Thursday, July 12, 2012

Dilemmas at the heart of academia - I

Two possibilities, neither acceptable

The Wikipedia entry on dilemma includes the following:

(Greek: δί-λημμα "double proposition")  a problem offering two possibilities, neither of which is practically acceptable. One in this position has been traditionally described as "being on the horns of a dilemma", neither horn being comfortable.

All of us find ourselves in dilemmas in our lives. Rarely are they foreseen and usually they are unavoidable. And so I found myself in a dilemma recently involving a student in an online section of the humanities course I am facilitating this summer (having long since dissuaded myself of the notion that one actually teaches much of anything online). It involved a student who ironically got caught by their own honesty and it has raised questions about online classes that are disturbing.

But first a little background.

Challenges —
#1 Reproduce the blog post word for word, starting at "Thursday, July 12, 2012" and ending at "that are disturbing.".
#2 Decide whether each statement agrees with the blog post, answering yes or no and quoting the words of the blog post that decide it. (a) Dilemmas in our lives are usually foreseen. (b) The course the author is facilitating this summer is a humanities course. (c) The Greek term is glossed as "double proposition."
The material after this point is separate from the blog post.

Data block —

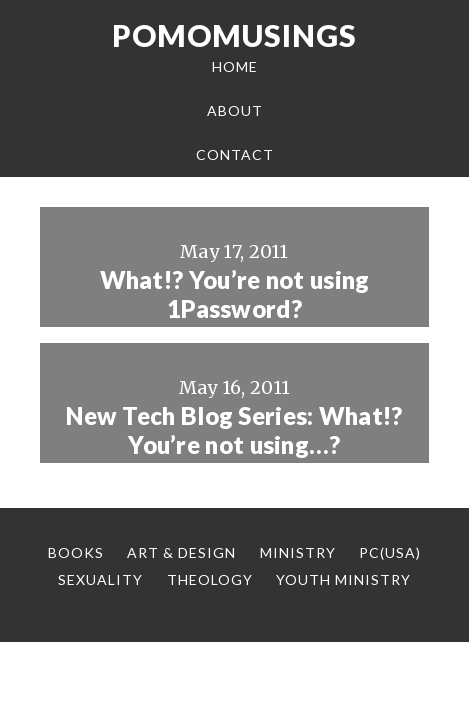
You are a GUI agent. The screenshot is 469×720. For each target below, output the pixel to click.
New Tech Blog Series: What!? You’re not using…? (234, 430)
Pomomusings (234, 35)
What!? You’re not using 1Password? (235, 294)
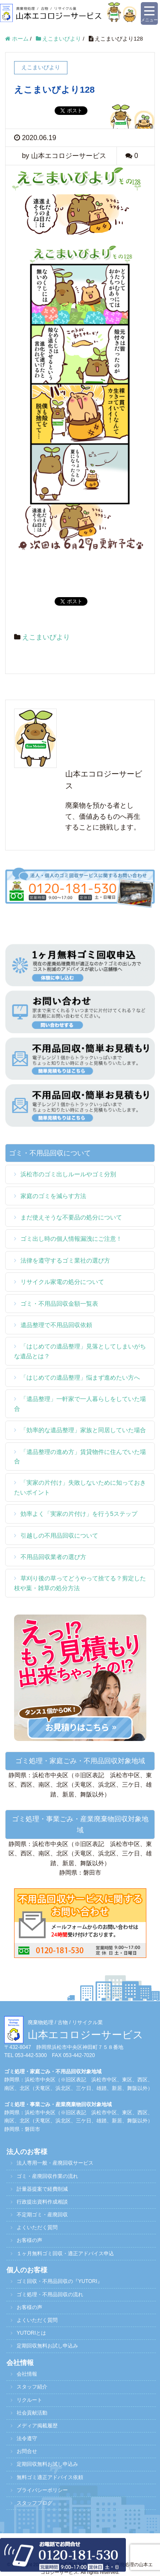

Answers to each task —
#1
Thursday, July 12, 2012

Dilemmas at the heart of academia - I

Two possibilities, neither acceptable

The Wikipedia entry on dilemma includes the following:

(Greek: δί-λημμα "double proposition")  a problem offering two possibilities, neither of which is practically acceptable. One in this position has been traditionally described as "being on the horns of a dilemma", neither horn being comfortable.

All of us find ourselves in dilemmas in our lives. Rarely are they foreseen and usually they are unavoidable. And so I found myself in a dilemma recently involving a student in an online section of the humanities course I am facilitating this summer (having long since dissuaded myself of the notion that one actually teaches much of anything online). It involved a student who ironically got caught by their own honesty and it has raised questions about online classes that are disturbing.

#2
(a) No: "Rarely are they foreseen and usually they are unavoidable."
(b) Yes: "an online section of the humanities course I am facilitating this summer"
(c) Yes: "(Greek: δί-λημμα "double proposition")"